(提示された抜粋)
********************

彼女が描く絵は、奇跡を越える。

絵を具現化する魔法を使う画導士、ノヴァ。その力を医療に使う心優しい女性。しかし黄金螺旋画法を使える彼女の力を危険視した国の判断で投獄されてしまう。
牢を出るための条件としてまさかの「結婚」を申し出てきたのは、ヴェール公爵家嫡男であり、画導騎士団長でもあるアエルだった。

監視下に置くための契約的な結婚。そう思っていたのに、アエルはなぜか最初から親愛度MAX!「借りがある」と説明し、ノヴァを溺愛するアエルに私の口角は上がりっぱなしでした。それはアエルが超絶美形男子だからというだけではありません。この世界では男尊女卑の思想が色濃く蔓延っています。女性は女性らしく女性の役割をこなしていればそれでいい。だからノヴァのように優れた画法を扱えたり、それで功を成そうとしたり、国家画導士の名誉に付こうとするとやっかみが生まれます。「女のくせに」と言われて続けるノヴァを、アエルは全力で支えてくれるのです。彼は女性を尊重するのと同時に、ノヴァ自身を肯定してくれます。彼女の生き方、やりたいことを夫としてバックアップしてくれる姿に、「地球上の男性の全てがアエルだったらいいのに」と身も蓋もないことを思ってしまいました。

********************

(課題内容)
画導士ノヴァの物語の紹介文を、最後の文の後から書き進めてください。 データは、画導士ノヴァの物語の紹介文とは関係がありません。

(収集データ項目)
********************

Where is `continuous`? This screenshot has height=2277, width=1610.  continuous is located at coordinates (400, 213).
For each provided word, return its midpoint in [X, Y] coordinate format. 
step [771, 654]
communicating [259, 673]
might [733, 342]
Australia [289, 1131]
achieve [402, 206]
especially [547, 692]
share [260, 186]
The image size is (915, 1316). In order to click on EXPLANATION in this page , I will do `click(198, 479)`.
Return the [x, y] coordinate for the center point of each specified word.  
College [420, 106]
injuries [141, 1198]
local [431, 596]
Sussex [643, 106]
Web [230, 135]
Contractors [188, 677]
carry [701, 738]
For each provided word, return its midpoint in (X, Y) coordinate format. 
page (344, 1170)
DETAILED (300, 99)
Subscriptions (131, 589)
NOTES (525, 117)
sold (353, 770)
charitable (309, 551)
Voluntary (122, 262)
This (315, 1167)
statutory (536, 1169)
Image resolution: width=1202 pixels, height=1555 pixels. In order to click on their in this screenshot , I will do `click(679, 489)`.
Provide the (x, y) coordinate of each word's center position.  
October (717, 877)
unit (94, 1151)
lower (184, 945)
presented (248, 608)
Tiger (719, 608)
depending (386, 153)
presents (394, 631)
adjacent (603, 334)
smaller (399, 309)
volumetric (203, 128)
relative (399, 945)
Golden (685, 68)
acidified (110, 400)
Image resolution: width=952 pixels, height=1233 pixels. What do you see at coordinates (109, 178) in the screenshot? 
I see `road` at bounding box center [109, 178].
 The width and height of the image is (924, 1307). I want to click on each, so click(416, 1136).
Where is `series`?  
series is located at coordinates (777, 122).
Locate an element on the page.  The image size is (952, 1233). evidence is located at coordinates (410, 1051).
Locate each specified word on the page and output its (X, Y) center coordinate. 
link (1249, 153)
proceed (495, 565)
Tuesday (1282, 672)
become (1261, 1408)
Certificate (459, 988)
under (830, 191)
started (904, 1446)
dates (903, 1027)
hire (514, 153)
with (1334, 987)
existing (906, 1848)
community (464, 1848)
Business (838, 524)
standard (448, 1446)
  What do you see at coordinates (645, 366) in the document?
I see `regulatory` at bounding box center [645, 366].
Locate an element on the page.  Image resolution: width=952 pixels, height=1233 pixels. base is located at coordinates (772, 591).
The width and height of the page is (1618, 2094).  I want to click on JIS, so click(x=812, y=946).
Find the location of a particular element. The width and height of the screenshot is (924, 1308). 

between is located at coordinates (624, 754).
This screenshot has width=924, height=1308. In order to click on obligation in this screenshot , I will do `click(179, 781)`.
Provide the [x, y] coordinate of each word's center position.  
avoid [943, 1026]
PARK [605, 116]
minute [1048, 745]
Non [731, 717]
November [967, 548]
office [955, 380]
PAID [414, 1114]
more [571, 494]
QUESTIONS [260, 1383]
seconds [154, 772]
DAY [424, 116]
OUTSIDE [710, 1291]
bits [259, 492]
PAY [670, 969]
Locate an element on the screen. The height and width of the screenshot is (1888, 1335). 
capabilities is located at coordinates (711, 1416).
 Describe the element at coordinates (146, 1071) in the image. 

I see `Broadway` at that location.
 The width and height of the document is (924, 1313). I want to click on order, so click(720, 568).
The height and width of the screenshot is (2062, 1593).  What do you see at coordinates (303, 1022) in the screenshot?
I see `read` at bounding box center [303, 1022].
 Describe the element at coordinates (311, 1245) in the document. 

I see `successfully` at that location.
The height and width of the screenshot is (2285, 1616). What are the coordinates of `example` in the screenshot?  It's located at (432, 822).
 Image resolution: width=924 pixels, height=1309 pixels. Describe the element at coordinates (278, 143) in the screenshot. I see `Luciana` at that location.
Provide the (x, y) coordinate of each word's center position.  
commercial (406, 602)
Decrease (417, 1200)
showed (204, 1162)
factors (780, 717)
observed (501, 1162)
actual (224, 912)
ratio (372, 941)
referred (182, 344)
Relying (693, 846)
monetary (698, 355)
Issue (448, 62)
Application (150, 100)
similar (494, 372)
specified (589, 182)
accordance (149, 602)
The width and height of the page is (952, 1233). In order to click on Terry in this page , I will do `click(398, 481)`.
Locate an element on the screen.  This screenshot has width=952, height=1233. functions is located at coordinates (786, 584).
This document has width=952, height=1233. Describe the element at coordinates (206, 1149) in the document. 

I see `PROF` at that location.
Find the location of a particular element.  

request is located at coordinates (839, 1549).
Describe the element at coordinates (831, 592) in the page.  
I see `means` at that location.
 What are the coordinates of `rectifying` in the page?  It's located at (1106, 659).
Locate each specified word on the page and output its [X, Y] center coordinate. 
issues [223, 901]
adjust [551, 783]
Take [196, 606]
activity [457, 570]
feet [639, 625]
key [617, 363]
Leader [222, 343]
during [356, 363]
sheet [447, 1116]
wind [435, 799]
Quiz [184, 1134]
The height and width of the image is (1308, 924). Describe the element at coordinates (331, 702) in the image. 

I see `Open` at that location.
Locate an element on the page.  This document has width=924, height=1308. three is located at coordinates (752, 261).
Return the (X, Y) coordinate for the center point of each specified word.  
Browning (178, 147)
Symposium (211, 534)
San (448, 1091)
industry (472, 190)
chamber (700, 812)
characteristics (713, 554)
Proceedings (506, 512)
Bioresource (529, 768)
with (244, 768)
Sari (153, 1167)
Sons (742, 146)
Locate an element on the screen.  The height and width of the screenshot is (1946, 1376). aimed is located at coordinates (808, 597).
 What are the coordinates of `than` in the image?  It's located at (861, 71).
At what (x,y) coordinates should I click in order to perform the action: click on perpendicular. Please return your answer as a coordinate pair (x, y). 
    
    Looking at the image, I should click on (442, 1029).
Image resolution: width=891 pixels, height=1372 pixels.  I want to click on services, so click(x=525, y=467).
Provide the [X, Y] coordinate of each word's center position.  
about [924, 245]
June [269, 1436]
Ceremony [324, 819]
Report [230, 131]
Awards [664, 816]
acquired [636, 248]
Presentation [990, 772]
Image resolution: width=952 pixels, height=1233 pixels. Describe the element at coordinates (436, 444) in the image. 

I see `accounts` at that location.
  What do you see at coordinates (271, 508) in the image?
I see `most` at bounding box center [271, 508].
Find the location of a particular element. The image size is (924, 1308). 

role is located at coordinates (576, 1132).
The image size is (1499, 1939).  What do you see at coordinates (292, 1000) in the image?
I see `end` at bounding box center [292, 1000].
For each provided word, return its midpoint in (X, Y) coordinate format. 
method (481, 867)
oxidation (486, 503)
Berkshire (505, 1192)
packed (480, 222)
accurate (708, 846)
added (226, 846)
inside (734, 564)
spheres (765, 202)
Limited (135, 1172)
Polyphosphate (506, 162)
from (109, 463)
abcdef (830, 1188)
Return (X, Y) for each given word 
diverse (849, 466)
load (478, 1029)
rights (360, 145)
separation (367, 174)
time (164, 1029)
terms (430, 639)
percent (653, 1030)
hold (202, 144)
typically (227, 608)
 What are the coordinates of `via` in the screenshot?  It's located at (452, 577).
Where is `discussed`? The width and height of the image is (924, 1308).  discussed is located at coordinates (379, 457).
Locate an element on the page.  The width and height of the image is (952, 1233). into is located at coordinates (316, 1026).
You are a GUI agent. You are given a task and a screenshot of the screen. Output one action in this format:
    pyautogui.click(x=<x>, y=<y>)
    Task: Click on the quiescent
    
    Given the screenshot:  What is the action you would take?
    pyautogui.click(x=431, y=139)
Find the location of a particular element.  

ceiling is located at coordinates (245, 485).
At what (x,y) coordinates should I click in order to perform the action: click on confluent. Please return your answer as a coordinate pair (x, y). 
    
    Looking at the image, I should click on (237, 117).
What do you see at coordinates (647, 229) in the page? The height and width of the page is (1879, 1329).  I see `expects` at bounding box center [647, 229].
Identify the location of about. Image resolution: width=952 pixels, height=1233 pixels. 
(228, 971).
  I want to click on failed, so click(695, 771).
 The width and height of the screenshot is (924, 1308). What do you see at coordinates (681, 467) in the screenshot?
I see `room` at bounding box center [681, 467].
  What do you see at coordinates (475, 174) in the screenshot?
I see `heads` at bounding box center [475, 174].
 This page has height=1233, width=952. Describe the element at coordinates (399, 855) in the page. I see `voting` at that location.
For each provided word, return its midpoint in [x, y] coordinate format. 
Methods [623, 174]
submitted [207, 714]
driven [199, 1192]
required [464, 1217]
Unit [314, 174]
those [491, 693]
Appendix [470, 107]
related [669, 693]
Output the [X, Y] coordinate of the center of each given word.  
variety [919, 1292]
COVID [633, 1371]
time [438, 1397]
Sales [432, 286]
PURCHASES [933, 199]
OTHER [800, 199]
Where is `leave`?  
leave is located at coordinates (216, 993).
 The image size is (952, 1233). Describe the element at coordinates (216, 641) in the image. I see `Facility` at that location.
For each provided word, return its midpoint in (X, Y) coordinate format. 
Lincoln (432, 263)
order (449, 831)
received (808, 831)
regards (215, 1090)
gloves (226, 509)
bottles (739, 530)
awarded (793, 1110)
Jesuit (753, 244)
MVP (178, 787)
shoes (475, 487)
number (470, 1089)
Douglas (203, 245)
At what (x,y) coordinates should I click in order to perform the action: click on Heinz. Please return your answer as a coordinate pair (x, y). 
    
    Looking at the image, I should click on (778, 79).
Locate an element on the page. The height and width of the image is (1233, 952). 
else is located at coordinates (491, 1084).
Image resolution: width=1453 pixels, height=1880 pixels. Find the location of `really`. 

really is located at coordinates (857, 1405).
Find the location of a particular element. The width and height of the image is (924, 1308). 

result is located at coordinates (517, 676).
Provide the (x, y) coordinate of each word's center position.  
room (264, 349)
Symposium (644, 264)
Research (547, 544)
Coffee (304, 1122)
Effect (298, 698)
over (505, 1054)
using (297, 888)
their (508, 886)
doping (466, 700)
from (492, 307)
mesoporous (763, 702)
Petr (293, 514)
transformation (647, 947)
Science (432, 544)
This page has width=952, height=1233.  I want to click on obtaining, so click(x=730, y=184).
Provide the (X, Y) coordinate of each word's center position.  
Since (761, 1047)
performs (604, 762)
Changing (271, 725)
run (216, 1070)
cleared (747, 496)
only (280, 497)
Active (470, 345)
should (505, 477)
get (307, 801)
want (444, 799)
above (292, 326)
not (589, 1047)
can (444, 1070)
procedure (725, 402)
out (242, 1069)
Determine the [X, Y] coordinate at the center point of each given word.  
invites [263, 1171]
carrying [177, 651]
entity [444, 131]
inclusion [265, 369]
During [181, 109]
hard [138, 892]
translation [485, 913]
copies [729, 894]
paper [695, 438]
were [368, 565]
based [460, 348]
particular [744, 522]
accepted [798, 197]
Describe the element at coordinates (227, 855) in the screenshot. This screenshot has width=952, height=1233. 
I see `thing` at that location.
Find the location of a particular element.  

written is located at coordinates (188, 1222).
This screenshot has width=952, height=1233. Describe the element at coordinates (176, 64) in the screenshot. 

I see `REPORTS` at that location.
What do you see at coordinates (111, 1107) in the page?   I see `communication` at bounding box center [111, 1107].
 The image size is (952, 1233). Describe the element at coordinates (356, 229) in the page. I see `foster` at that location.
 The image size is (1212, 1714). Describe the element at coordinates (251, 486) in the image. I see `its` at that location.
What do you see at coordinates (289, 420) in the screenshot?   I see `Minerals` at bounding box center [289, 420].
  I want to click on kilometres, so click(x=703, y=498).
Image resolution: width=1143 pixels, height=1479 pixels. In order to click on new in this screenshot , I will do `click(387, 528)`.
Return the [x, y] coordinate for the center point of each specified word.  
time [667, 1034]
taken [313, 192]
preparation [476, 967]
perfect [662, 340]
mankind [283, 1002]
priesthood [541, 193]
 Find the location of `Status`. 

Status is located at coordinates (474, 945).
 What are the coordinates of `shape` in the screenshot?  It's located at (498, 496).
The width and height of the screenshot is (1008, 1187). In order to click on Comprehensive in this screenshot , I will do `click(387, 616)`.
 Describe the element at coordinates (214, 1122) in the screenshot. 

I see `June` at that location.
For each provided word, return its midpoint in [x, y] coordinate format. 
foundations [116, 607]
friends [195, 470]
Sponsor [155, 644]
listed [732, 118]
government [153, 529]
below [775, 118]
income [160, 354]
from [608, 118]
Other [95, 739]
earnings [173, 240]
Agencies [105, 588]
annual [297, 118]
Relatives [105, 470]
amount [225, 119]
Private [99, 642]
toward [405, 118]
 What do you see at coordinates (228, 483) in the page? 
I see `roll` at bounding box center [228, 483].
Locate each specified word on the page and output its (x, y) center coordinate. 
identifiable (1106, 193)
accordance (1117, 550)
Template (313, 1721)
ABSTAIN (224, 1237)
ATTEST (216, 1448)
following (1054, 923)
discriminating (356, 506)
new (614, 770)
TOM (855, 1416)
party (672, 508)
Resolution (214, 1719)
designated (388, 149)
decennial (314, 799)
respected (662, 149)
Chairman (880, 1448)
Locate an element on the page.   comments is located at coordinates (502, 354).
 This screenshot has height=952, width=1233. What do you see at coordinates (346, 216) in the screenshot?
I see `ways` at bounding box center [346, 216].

********************

(解答例)
何より、困難だらけな茨道を傷だらけになっても進もうとするノヴァがかっこいい。信念のある女性は強く美しいのです。命の灯火が風前に晒される医療の現場で彼女が絵を描く姿は凛々しくて、女性として憧れます。そりゃあアエルも惚れるよ、と。

描いた絵が具現化すると言う設定は、メディアミックス化したらとっても映えそうな要素でいいなぁと思いました。強く逞しい女性の代表格である副団長テッサ、掴みどころがないけど「この人すごそう!」と思わせてくれるイケオジニャーさん、王様大好きラブラブ王妃シュリーナなど、脇を固めるキャラクターたちも精鋭揃いです。アエルさんがノヴァさんに過保護になるのもわかります(笑)

文字で彩る絵画ファンタジーと言うのでしょうか。新しい世界を見せてもらえたような気がします。
信念を貫く女性の生き様を追いたい人におすすめの一作です!ぜひご一読あれ!